CVS shares were down more than 2% Friday afternoon, Dec. 1, as were Aetna's, which has vaulted since the deal's news broke last month. CVS' acquisition, in fact, could've been reactionary to Amazon's preeminent influence in the field.
"CVS would never admit it, but this sort of pivot is Amazon's doing," said Trip Miller, managing partner at Gullane Capital Partners, a minor shareholder in Amazon. "What they're doing now is definitely based on Amazon's interest."
When Amazon does enter the industry with official fanfare — either through the creation of a pharmaceutical manufacturing arm or a strategic acquisition or both — no one will be safe, not even CVS and Aetna, according to James Thomson, a partner at brand consulting firm Buy Box Experts.
"How do you compete with Amazon's direct access to 200 million customers with no shareholder expectation to make money?" he said. "Amazon is going to disrupt a whole lot more [than CVS and Aetna], and they can do it within a month."
Thomson is the former head of Amazon Services, which deals with the company's third-party sellers. He added that when his former employer is in the play, CVS' biggest vulnerability will be its retail stores. In the third quarter, for instance, CVS made $32 billion in revenue from its pharmacy services segment and $19.6 billion in retail.
"CVS still has a lot of capital tied up in retail and pharmacy," Thomson said.

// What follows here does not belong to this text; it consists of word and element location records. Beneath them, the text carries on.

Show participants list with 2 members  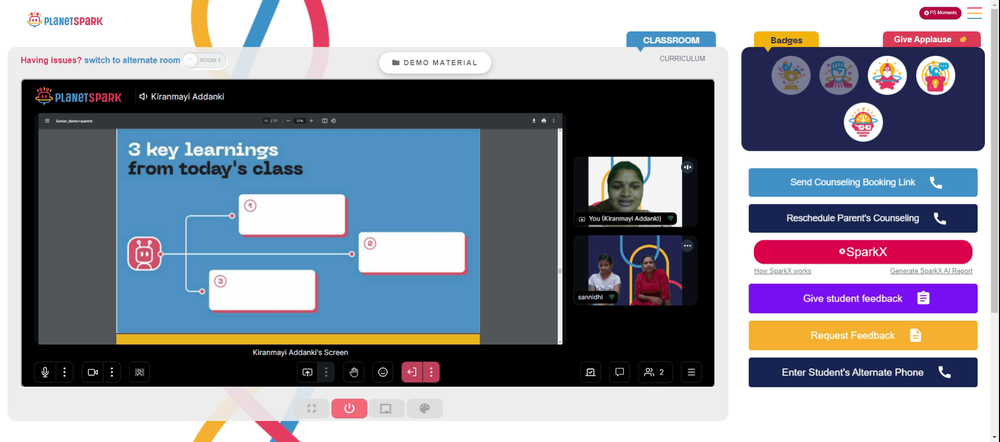point(655,372)
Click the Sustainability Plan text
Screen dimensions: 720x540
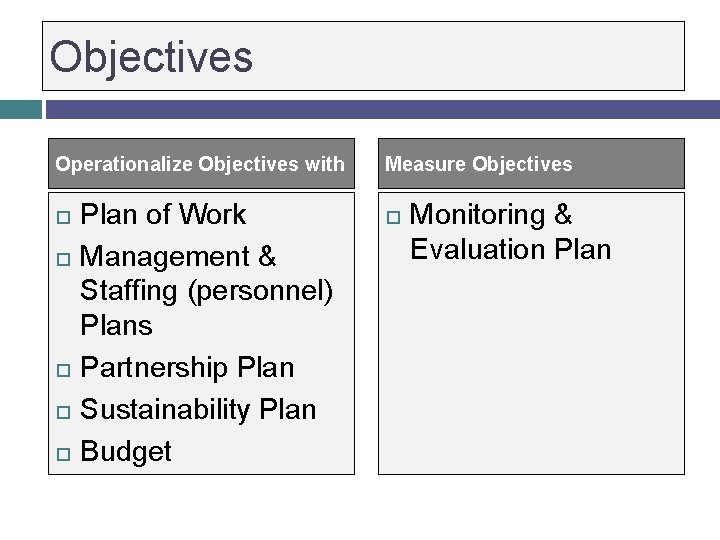click(198, 410)
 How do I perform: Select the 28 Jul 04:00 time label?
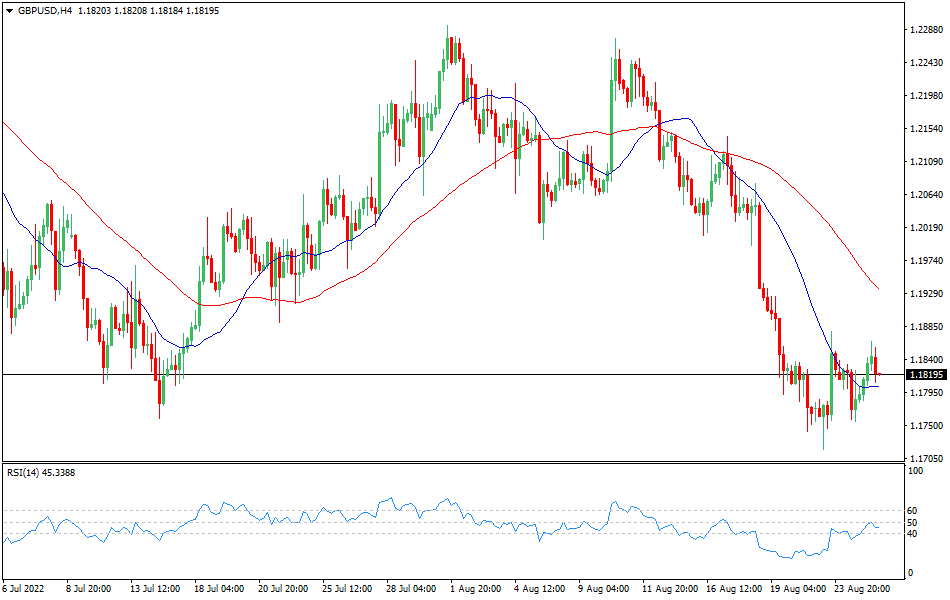tap(412, 589)
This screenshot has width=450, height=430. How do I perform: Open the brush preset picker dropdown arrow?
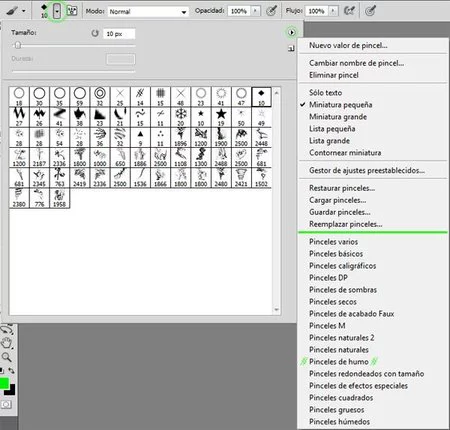point(57,11)
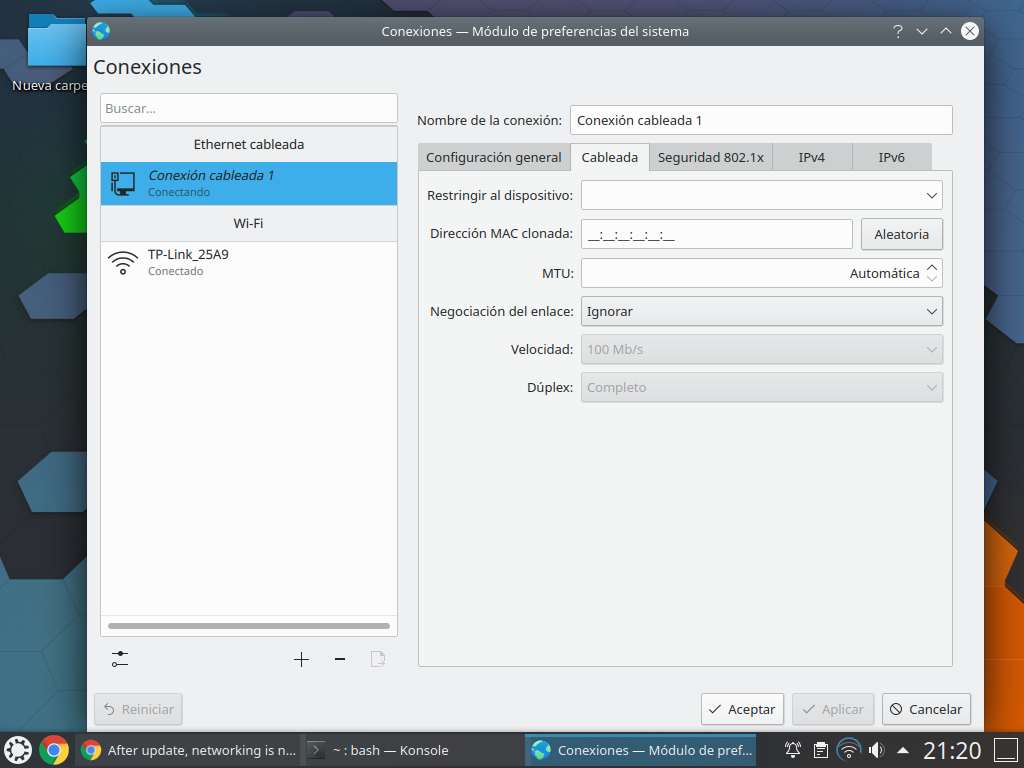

Even with Aetna under its wing, "CVS will still be expected to generate margins on these verticals" — unlike Amazon, whose shareholders don't expect profit.
The temperature is even hotter for Walgreens Boots Alliance, Inc. (WBA) , whose acquisition of Ride Aid Corp. stores was pending for two years and only recently passed regulatory hurdles. Unlike CVS with its pharmacy benefits manager (PBM) holdings and walk-in clinics, Walgreens has scant diversification beyond retail. Its long-rumored bid for major PBM company Express Scripts Holdings. Co. (ESRX) , for instance, came to an anticlimactic end when the two companies announced in May a supply chain partnership.
The consensus, now, points to consolidation.
"We're going to see another deal soon," said Miller. "It's going to be like Coke and Pepsi. One gets into tea, the other one follows. One gets into sports drinks, and the other one follows again."